-------- Extracted entries --------

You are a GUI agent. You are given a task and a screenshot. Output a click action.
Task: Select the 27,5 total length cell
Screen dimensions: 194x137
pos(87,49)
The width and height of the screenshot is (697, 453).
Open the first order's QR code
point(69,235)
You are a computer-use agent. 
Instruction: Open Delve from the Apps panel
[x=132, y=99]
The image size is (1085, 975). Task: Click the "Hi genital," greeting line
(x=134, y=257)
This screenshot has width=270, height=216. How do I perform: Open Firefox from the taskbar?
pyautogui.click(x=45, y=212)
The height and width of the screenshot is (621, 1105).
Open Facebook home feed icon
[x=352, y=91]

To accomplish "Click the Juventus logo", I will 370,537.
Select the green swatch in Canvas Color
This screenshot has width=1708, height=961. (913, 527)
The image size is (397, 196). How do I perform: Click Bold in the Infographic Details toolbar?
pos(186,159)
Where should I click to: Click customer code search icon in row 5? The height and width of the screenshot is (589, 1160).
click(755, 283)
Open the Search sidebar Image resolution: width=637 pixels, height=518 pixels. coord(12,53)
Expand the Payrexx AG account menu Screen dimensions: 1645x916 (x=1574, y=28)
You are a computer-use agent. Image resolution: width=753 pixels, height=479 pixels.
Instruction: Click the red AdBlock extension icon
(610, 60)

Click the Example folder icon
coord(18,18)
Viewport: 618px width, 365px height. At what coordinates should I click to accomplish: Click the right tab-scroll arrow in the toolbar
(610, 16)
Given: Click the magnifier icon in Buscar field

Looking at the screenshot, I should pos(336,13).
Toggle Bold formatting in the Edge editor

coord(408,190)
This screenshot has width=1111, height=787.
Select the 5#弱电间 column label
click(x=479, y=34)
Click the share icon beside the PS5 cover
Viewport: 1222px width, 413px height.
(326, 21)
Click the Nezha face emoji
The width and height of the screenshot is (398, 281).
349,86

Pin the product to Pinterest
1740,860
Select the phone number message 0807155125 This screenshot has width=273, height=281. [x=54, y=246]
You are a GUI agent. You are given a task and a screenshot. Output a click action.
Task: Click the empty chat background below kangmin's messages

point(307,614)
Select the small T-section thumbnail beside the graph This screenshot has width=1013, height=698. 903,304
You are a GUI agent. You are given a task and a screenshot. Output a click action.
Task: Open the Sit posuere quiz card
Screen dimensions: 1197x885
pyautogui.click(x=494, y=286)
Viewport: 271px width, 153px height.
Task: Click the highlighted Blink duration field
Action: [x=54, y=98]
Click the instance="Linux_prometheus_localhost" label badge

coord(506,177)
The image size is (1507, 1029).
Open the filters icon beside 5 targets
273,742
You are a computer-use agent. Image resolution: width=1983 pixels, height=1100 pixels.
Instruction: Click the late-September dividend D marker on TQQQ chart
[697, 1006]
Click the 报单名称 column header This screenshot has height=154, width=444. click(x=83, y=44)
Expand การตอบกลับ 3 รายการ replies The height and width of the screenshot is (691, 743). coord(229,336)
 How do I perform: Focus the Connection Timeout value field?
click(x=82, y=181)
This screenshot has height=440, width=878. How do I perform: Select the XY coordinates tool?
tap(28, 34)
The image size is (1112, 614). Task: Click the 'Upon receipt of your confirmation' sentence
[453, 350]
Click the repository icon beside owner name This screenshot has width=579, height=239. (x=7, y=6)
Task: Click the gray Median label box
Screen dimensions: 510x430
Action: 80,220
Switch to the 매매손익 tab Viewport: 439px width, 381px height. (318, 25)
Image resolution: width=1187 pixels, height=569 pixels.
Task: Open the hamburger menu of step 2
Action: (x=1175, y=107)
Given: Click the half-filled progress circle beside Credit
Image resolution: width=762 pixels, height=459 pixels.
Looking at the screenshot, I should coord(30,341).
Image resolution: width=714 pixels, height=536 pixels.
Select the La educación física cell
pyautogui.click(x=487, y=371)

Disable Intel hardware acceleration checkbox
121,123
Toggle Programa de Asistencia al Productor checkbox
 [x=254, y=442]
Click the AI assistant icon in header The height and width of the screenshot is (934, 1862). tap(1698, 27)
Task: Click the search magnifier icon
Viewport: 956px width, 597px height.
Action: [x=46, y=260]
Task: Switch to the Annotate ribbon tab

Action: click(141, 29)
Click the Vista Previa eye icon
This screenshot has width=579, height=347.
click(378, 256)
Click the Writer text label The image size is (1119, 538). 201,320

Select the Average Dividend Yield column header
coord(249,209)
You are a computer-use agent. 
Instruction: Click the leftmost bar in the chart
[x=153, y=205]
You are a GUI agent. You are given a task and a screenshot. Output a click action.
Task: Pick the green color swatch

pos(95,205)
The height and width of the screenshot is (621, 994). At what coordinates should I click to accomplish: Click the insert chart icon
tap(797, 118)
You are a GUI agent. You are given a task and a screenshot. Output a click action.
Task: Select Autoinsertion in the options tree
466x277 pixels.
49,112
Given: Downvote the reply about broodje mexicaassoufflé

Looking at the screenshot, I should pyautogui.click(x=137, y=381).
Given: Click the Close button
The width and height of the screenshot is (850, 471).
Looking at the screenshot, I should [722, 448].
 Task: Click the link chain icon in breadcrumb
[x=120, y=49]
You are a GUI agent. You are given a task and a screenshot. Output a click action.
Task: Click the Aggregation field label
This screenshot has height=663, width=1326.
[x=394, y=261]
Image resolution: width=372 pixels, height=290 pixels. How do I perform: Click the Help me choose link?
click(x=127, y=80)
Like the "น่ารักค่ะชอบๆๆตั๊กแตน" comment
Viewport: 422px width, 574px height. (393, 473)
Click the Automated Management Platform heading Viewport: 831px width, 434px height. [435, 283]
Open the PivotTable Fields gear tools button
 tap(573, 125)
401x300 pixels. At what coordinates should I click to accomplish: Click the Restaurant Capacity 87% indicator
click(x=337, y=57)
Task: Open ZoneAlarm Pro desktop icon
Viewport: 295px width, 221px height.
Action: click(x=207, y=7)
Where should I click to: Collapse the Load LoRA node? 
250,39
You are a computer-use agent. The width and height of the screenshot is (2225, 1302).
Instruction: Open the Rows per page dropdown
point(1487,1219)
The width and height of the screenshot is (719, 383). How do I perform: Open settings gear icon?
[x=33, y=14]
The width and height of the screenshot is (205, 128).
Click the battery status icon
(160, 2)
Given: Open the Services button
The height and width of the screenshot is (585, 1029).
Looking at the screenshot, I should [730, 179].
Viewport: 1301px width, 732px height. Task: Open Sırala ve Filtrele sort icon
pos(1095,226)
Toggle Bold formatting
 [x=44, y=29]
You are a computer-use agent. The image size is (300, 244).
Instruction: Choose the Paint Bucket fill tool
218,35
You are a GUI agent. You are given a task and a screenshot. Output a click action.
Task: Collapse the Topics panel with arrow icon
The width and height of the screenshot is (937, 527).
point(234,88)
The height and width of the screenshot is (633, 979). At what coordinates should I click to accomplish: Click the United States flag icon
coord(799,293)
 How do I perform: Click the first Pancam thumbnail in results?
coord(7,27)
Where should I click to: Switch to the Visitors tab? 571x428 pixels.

--------

* [Exercise prompt]: Rewrite all the lines above, changing every "computer-use agent" to "desktop assistant" and leaving everything else as it is.

* [Exercise answer]:
You are a GUI agent. You are given a task and a screenshot. Output a click action.
Task: Select the 27,5 total length cell
Screen dimensions: 194x137
pos(87,49)
The width and height of the screenshot is (697, 453).
Open the first order's QR code
point(69,235)
You are a desktop assistant. 
Instruction: Open Delve from the Apps panel
[x=132, y=99]
The image size is (1085, 975). Task: Click the "Hi genital," greeting line
(x=134, y=257)
This screenshot has width=270, height=216. How do I perform: Open Firefox from the taskbar?
pyautogui.click(x=45, y=212)
The height and width of the screenshot is (621, 1105).
Open Facebook home feed icon
[x=352, y=91]

To accomplish "Click the Juventus logo", I will 370,537.
Select the green swatch in Canvas Color
This screenshot has width=1708, height=961. (913, 527)
The image size is (397, 196). How do I perform: Click Bold in the Infographic Details toolbar?
pos(186,159)
Where should I click to: Click customer code search icon in row 5? The height and width of the screenshot is (589, 1160).
click(755, 283)
Open the Search sidebar Image resolution: width=637 pixels, height=518 pixels. coord(12,53)
Expand the Payrexx AG account menu Screen dimensions: 1645x916 (x=1574, y=28)
You are a desktop assistant. Image resolution: width=753 pixels, height=479 pixels.
Instruction: Click the red AdBlock extension icon
(610, 60)

Click the Example folder icon
coord(18,18)
Viewport: 618px width, 365px height. At what coordinates should I click to accomplish: Click the right tab-scroll arrow in the toolbar
(610, 16)
Given: Click the magnifier icon in Buscar field

Looking at the screenshot, I should pos(336,13).
Toggle Bold formatting in the Edge editor

coord(408,190)
This screenshot has width=1111, height=787.
Select the 5#弱电间 column label
click(x=479, y=34)
Click the share icon beside the PS5 cover
Viewport: 1222px width, 413px height.
(326, 21)
Click the Nezha face emoji
The width and height of the screenshot is (398, 281).
349,86

Pin the product to Pinterest
1740,860
Select the phone number message 0807155125 This screenshot has width=273, height=281. [x=54, y=246]
You are a GUI agent. You are given a task and a screenshot. Output a click action.
Task: Click the empty chat background below kangmin's messages

point(307,614)
Select the small T-section thumbnail beside the graph This screenshot has width=1013, height=698. 903,304
You are a GUI agent. You are given a task and a screenshot. Output a click action.
Task: Open the Sit posuere quiz card
Screen dimensions: 1197x885
pyautogui.click(x=494, y=286)
Viewport: 271px width, 153px height.
Task: Click the highlighted Blink duration field
Action: [x=54, y=98]
Click the instance="Linux_prometheus_localhost" label badge

coord(506,177)
The image size is (1507, 1029).
Open the filters icon beside 5 targets
273,742
You are a desktop assistant. Image resolution: width=1983 pixels, height=1100 pixels.
Instruction: Click the late-September dividend D marker on TQQQ chart
[697, 1006]
Click the 报单名称 column header This screenshot has height=154, width=444. click(x=83, y=44)
Expand การตอบกลับ 3 รายการ replies The height and width of the screenshot is (691, 743). coord(229,336)
 How do I perform: Focus the Connection Timeout value field?
click(x=82, y=181)
This screenshot has height=440, width=878. How do I perform: Select the XY coordinates tool?
tap(28, 34)
The image size is (1112, 614). Task: Click the 'Upon receipt of your confirmation' sentence
[453, 350]
Click the repository icon beside owner name This screenshot has width=579, height=239. (x=7, y=6)
Task: Click the gray Median label box
Screen dimensions: 510x430
Action: 80,220
Switch to the 매매손익 tab Viewport: 439px width, 381px height. (318, 25)
Image resolution: width=1187 pixels, height=569 pixels.
Task: Open the hamburger menu of step 2
Action: (x=1175, y=107)
Given: Click the half-filled progress circle beside Credit
Image resolution: width=762 pixels, height=459 pixels.
Looking at the screenshot, I should coord(30,341).
Image resolution: width=714 pixels, height=536 pixels.
Select the La educación física cell
pyautogui.click(x=487, y=371)

Disable Intel hardware acceleration checkbox
121,123
Toggle Programa de Asistencia al Productor checkbox
 [x=254, y=442]
Click the AI assistant icon in header The height and width of the screenshot is (934, 1862). tap(1698, 27)
Task: Click the search magnifier icon
Viewport: 956px width, 597px height.
Action: [x=46, y=260]
Task: Switch to the Annotate ribbon tab

Action: click(141, 29)
Click the Vista Previa eye icon
This screenshot has width=579, height=347.
click(378, 256)
Click the Writer text label The image size is (1119, 538). 201,320

Select the Average Dividend Yield column header
coord(249,209)
You are a desktop assistant. 
Instruction: Click the leftmost bar in the chart
[x=153, y=205]
You are a GUI agent. You are given a task and a screenshot. Output a click action.
Task: Pick the green color swatch

pos(95,205)
The height and width of the screenshot is (621, 994). At what coordinates should I click to accomplish: Click the insert chart icon
tap(797, 118)
You are a GUI agent. You are given a task and a screenshot. Output a click action.
Task: Select Autoinsertion in the options tree
466x277 pixels.
49,112
Given: Downvote the reply about broodje mexicaassoufflé

Looking at the screenshot, I should pyautogui.click(x=137, y=381).
Given: Click the Close button
The width and height of the screenshot is (850, 471).
Looking at the screenshot, I should [722, 448].
 Task: Click the link chain icon in breadcrumb
[x=120, y=49]
You are a GUI agent. You are given a task and a screenshot. Output a click action.
Task: Click the Aggregation field label
This screenshot has height=663, width=1326.
[x=394, y=261]
Image resolution: width=372 pixels, height=290 pixels. How do I perform: Click the Help me choose link?
click(x=127, y=80)
Like the "น่ารักค่ะชอบๆๆตั๊กแตน" comment
Viewport: 422px width, 574px height. (393, 473)
Click the Automated Management Platform heading Viewport: 831px width, 434px height. [435, 283]
Open the PivotTable Fields gear tools button
 tap(573, 125)
401x300 pixels. At what coordinates should I click to accomplish: Click the Restaurant Capacity 87% indicator
click(x=337, y=57)
Task: Open ZoneAlarm Pro desktop icon
Viewport: 295px width, 221px height.
Action: click(x=207, y=7)
Where should I click to: Collapse the Load LoRA node? 
250,39
You are a desktop assistant. The width and height of the screenshot is (2225, 1302).
Instruction: Open the Rows per page dropdown
point(1487,1219)
The width and height of the screenshot is (719, 383). How do I perform: Open settings gear icon?
[x=33, y=14]
The width and height of the screenshot is (205, 128).
Click the battery status icon
(160, 2)
Given: Open the Services button
The height and width of the screenshot is (585, 1029).
Looking at the screenshot, I should [730, 179].
Viewport: 1301px width, 732px height. Task: Open Sırala ve Filtrele sort icon
pos(1095,226)
Toggle Bold formatting
 [x=44, y=29]
You are a desktop assistant. The image size is (300, 244).
Instruction: Choose the Paint Bucket fill tool
218,35
You are a GUI agent. You are given a task and a screenshot. Output a click action.
Task: Collapse the Topics panel with arrow icon
The width and height of the screenshot is (937, 527).
point(234,88)
The height and width of the screenshot is (633, 979). At what coordinates should I click to accomplish: Click the United States flag icon
coord(799,293)
 How do I perform: Click the first Pancam thumbnail in results?
coord(7,27)
Where should I click to: Switch to the Visitors tab? 571x428 pixels.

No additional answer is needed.